O ministro da Educação, Ciência e Inovação afirmou que as suas declarações sobre a degradação das residências universitárias foram “descontextualizadas” e negou ter responsabilizado os estudantes de baixos rendimentos por essa situação. Perante os pedidos de esclarecimento de vários partidos, Fernando Alexandre recusou retratar-se, sublinhando que é “totalmente falso” que tenha dito que alunos com menos recursos degradam os serviços públicos.
Em declarações à Antena 1, o governante explicou que a sua intervenção ocorreu no contexto de uma conversa com um antigo estudante bolseiro, referindo que estava a abordar a forma como serviços públicos frequentados apenas por pessoas com baixos rendimentos e sem capacidade de reivindicação acabam, muitas vezes, por não ser devidamente cuidados pelos seus gestores. “É totalmente falso que eu tenha dito que estudantes com rendimentos mais baixos degradam os serviços públicos”, reiterou.
As declarações do ministro, proferidas durante uma cerimónia em Lisboa de apresentação do modelo de ação social do Ensino Superior para o próximo ano, geraram forte reação política. Pouco depois do discurso, o Partido Socialista exigiu uma retificação.

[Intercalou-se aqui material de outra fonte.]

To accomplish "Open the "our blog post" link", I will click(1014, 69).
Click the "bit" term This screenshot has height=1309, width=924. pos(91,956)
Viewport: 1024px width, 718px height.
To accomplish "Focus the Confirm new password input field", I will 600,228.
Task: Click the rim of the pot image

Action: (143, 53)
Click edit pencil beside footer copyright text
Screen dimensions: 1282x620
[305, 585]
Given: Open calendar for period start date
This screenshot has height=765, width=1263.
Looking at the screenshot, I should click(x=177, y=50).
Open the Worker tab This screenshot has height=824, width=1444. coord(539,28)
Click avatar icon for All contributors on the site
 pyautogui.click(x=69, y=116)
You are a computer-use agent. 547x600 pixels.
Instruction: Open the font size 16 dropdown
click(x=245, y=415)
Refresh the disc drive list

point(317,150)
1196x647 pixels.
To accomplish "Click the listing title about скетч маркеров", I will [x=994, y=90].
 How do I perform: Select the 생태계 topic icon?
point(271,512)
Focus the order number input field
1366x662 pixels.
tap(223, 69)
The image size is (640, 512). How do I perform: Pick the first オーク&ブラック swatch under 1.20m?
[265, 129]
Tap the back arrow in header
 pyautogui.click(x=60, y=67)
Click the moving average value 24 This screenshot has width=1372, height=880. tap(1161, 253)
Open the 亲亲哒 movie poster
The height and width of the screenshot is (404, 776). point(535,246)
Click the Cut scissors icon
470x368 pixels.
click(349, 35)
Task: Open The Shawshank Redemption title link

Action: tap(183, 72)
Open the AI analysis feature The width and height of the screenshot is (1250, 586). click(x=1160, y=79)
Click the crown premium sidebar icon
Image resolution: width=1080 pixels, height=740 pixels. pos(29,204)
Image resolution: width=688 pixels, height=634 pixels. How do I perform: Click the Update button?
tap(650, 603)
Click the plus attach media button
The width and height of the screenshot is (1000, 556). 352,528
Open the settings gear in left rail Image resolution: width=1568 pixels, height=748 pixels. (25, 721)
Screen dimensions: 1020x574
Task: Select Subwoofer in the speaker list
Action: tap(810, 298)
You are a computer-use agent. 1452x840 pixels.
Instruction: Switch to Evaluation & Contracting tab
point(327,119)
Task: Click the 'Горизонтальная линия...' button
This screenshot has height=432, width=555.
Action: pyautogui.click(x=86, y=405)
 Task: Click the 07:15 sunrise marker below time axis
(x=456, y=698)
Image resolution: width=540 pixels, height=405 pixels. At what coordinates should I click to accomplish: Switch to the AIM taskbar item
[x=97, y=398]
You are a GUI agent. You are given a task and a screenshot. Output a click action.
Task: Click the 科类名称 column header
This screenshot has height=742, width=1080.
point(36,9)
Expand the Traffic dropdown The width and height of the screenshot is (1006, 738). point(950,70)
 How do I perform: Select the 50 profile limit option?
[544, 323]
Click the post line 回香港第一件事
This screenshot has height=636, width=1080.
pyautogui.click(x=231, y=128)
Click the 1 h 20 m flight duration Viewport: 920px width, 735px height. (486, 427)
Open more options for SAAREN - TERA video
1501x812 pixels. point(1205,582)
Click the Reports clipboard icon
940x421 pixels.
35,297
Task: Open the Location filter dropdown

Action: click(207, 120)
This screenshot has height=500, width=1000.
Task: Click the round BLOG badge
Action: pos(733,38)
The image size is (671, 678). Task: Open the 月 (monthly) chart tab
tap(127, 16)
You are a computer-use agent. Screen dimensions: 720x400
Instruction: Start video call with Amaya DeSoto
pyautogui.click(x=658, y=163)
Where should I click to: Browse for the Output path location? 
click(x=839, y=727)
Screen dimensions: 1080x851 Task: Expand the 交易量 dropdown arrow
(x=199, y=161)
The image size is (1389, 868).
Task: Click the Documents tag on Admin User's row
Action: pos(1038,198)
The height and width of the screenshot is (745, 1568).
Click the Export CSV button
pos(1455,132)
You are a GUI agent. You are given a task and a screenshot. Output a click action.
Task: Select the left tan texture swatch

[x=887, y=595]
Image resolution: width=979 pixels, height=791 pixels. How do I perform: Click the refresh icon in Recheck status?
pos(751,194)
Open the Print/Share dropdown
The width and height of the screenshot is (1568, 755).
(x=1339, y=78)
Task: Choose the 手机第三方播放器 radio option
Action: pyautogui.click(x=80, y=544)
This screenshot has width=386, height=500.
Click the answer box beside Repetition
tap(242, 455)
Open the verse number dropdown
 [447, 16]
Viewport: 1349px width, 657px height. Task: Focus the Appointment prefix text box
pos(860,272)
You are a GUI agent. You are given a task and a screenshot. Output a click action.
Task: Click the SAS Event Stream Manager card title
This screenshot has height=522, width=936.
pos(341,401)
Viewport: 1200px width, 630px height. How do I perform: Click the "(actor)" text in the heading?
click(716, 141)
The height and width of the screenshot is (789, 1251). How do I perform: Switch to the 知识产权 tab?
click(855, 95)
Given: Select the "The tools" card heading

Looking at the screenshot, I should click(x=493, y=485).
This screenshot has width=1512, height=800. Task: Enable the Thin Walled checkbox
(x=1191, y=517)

O líder parlamentar do PS, Eurico Brilhante Dias, considerou que o ministro cometeu “um erro grave, discriminatório e preconceituoso” e afirmou que, caso não reconheça esse erro, “deixou de ter condições para continuar no cargo”. Nas redes sociais, Pedro Nuno Santos foi mais longe e pediu a demissão de Fernando Alexandre.
No mesmo evento, o ministro revelou ainda ter solicitado ao Conselho Nacional para a Inovação Pedagógica no Ensino Superior (CNIPES) um estudo sobre as residências universitárias, acabando por afirmar que serviços públicos utilizados exclusivamente por pessoas de rendimentos mais baixos tendem a deteriorar-se, uma ideia que comparou a outras áreas como a saúde e a educação.
Apesar da polémica, a sessão ficou também marcada por um anúncio relevante no âmbito da ação social: os estudantes mais pobres que ingressem no ensino superior passarão a receber, além da bolsa de estudo, um apoio adicional de 1.045 euros anuais ao longo de todo o curso.
Esta medida destina-se a alunos provenientes de famílias abrangidas pelo escalão A do abono de família, reforçando o apoio aos estudantes de menores rendimentos.